A Debate, A Speech, And Oh, My God, I Forgot Claude Rains

The past couple of days have been eventful in the world of politics. There was a Republican debate, a presidential address to Congress, and shortly thereafter we kicked off the NFL regular season. I’m not sure what it says about this country that the President had to schedule his speech around a football game to make sure people watched, but that’s what happened. Scheduling aside, there is much to talk about.

First, the debate. I didn’t watch it. I have read the highlights. I probably should have watched because it is the first one Texas Governor Rick Perry has participated in, but I wasn’t that interested. Mostly, I didn’t care because the Republican party is not going to nominate anyone that I would consider voting for.  Michele Bachmann claimed she would get the price of gas down to $2 a gallon. I thought that was interesting. I’m sure her reasoning is that if we open the whole country up to drilling we’ll find enough oil. In reality that is nonsense. The price of gas is largely dependent on the price of oil and we will never find enough to compete with the national oil companies of countries like Saudi Arabia. I thought the small exchange between Mitt Romney and Rick Perry about job creation was funny. Perry pointed out the Micheal Dukakis had a better job creation record than Romney did as Governor of Massachusetts. Romney shot back that former Texas governors Ann Richards and George W. Bush had a better record than Perry. Personally, I believe that shows that governors don’t have a whole lot of power over job creation.

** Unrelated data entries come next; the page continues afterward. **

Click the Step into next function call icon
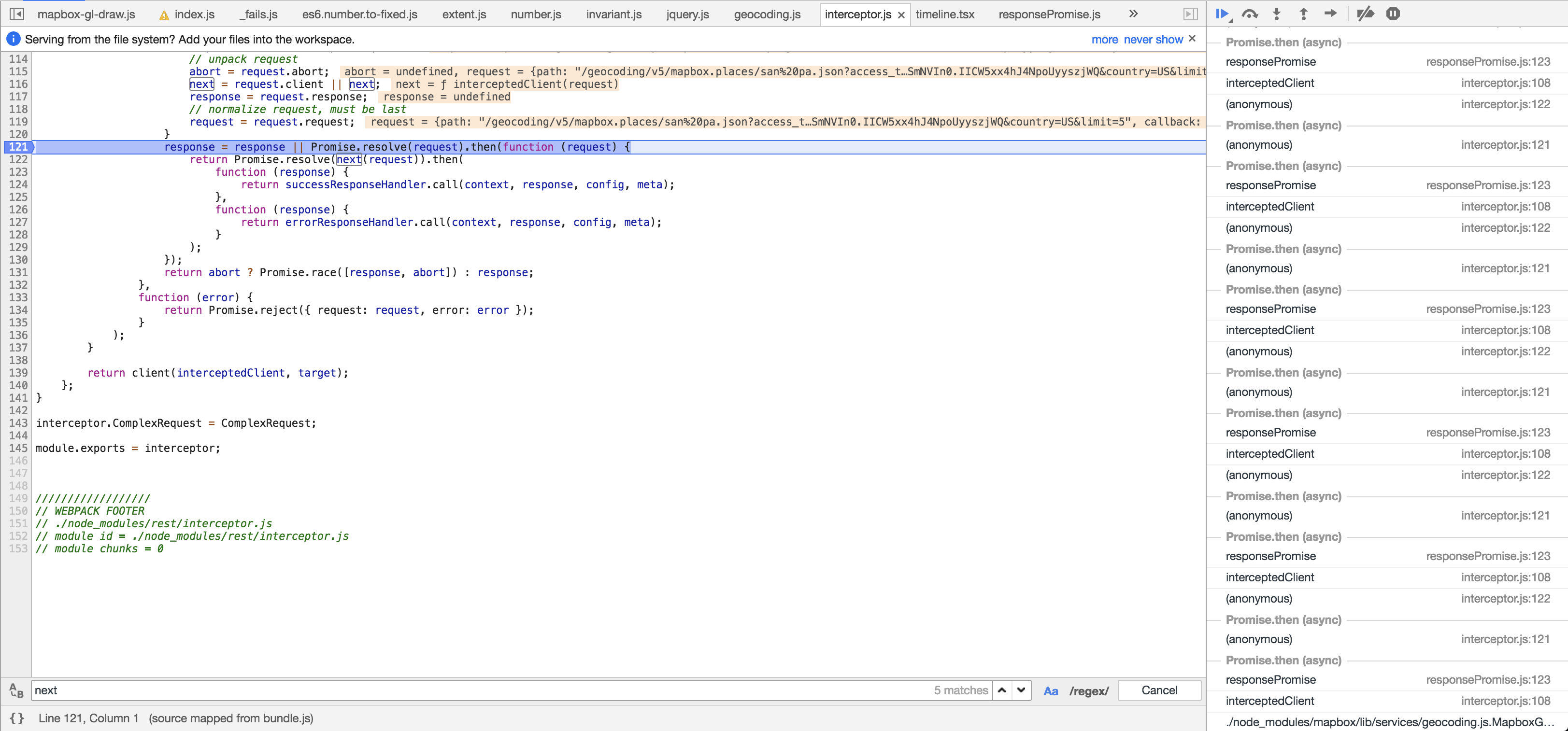Image resolution: width=1568 pixels, height=731 pixels. click(1276, 14)
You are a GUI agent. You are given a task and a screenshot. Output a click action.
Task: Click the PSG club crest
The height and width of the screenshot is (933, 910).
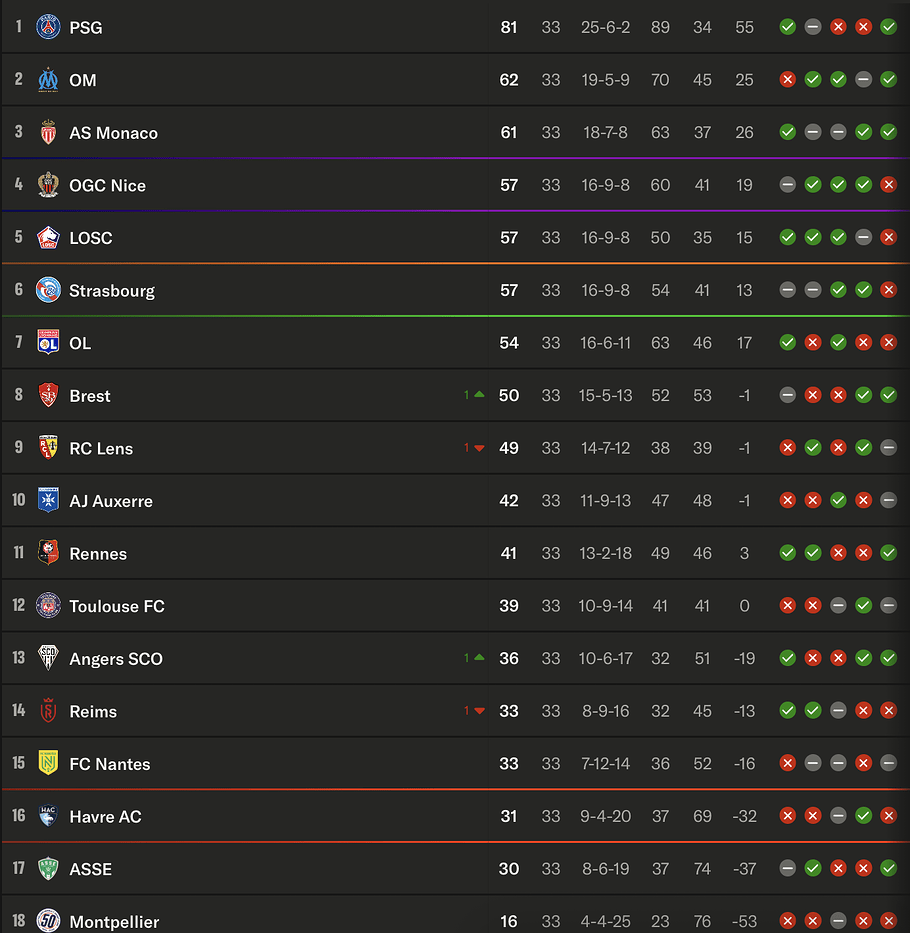pos(48,27)
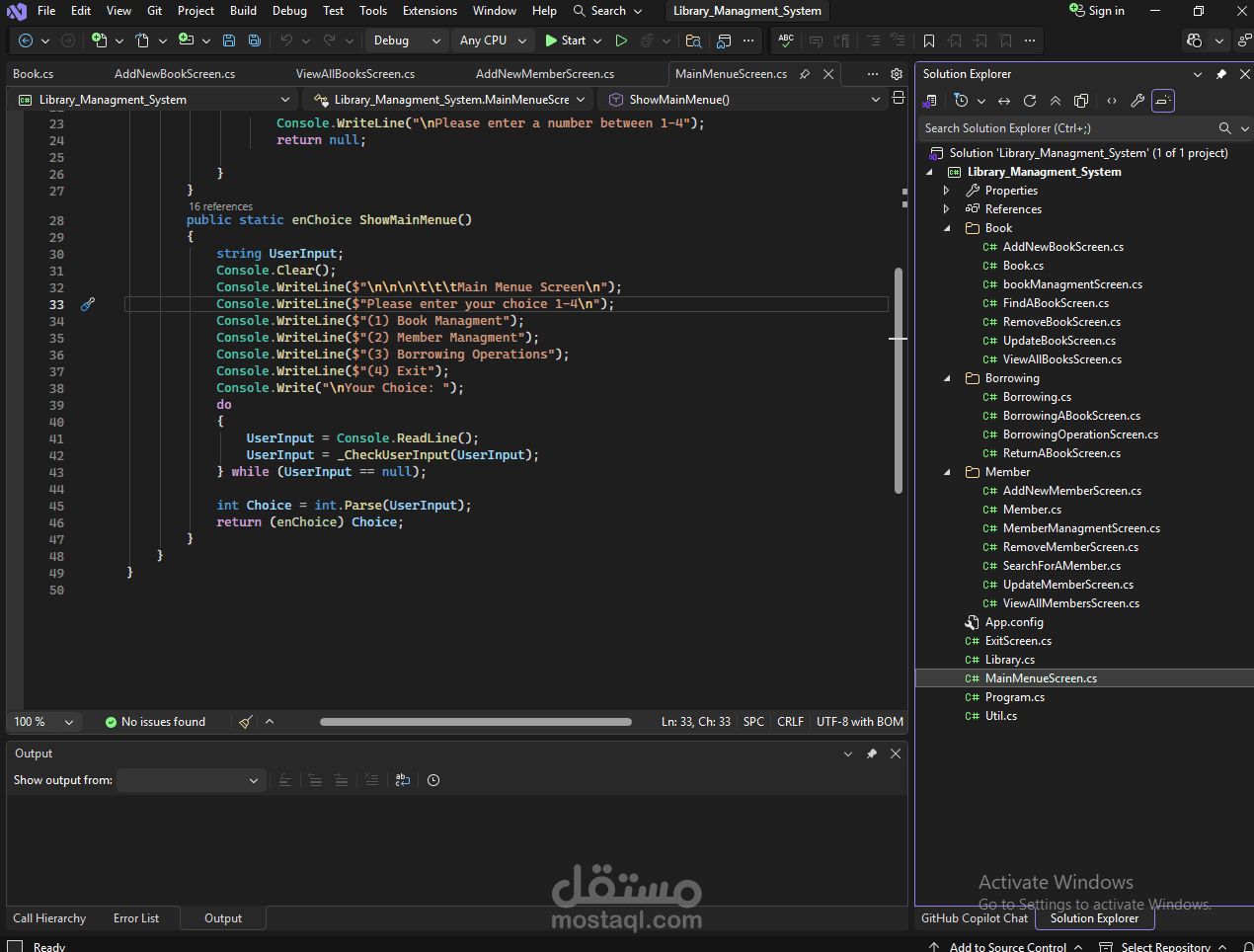Click the Save All toolbar icon
The height and width of the screenshot is (952, 1254).
click(255, 40)
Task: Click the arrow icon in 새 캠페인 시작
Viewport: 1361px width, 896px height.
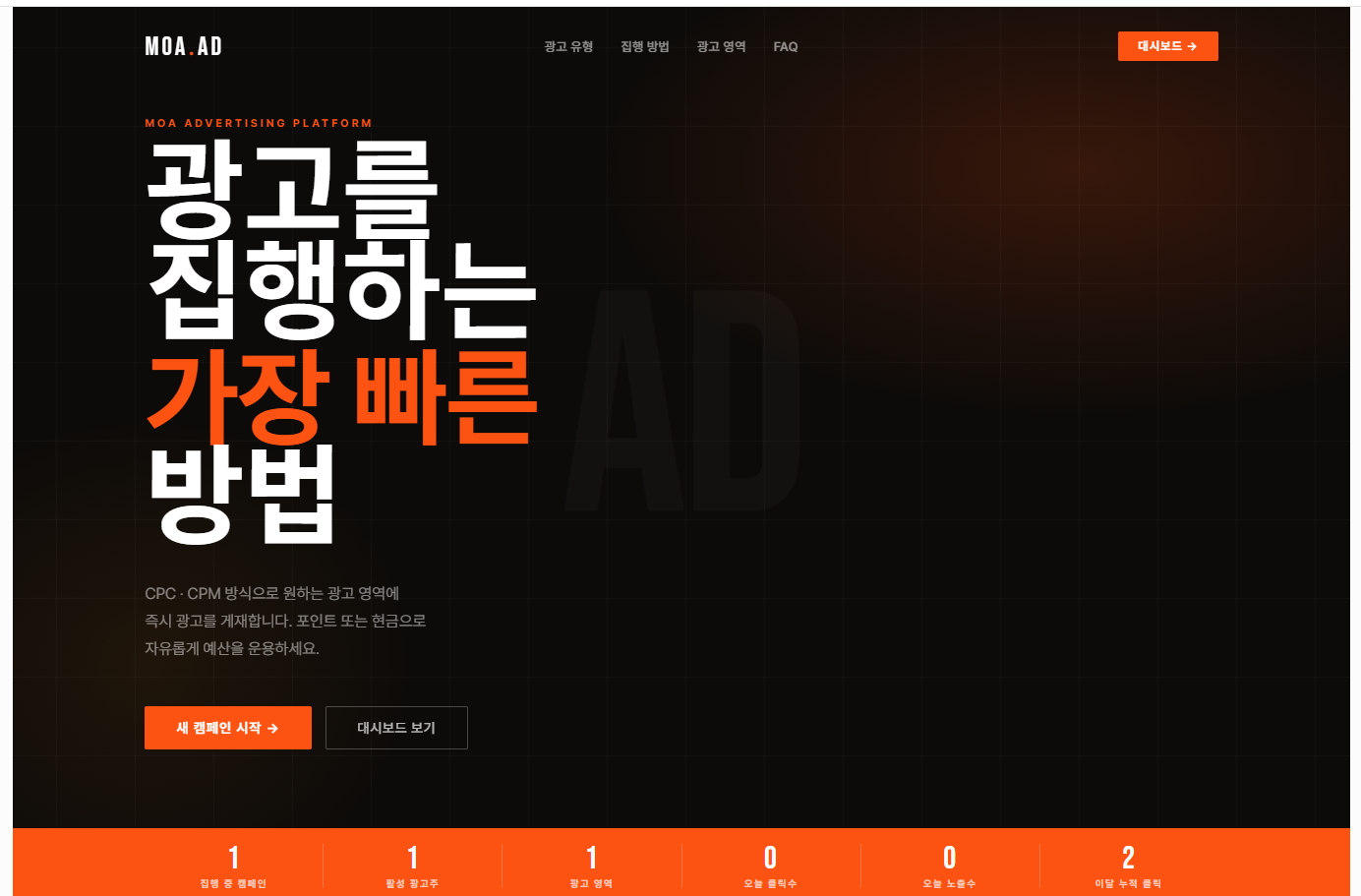Action: [x=273, y=729]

Jon Huntsman would be interesting candidate, but I don’t think he has a chance. He might not be a bad choice for VP. He is a seasoned diplomat, and the eventual nominee is almost certain to lack foreign policy experience. Why won’t they have that experience? The answer is simple. Rick Perry is going to be the nominee. I don’t have a doubt about it. He really is the best candidate that the Republicans can put forward. He’s got all the conservative bona fides. He’s got all the folksy appeal. He’s George W. Bush on steroids. Unlike Bush he’s a real Texan. He went to Texas A&M (though his grades weren’t that great.) With the economy stagnating and job creation basically non-existent, he has all the ammunition to take down President Obama. Obama’s problem is simple. His argument is more complicated. Perry can tout his record of job creation in Texas. On the surface this record looks good, but if you look deeper you find that most of those jobs are low-paying and don’t have benefits like health insurance. Obama’s problem will be that most people don’t look deeper.  On NPR’s “All Things Considered”, a Democratic strategist from Texas called Rick Perry, “the best, most talented politician to come out of Texas since LBJ.” If that’s true this election should be something to watch. Which brings us to the President’s speech.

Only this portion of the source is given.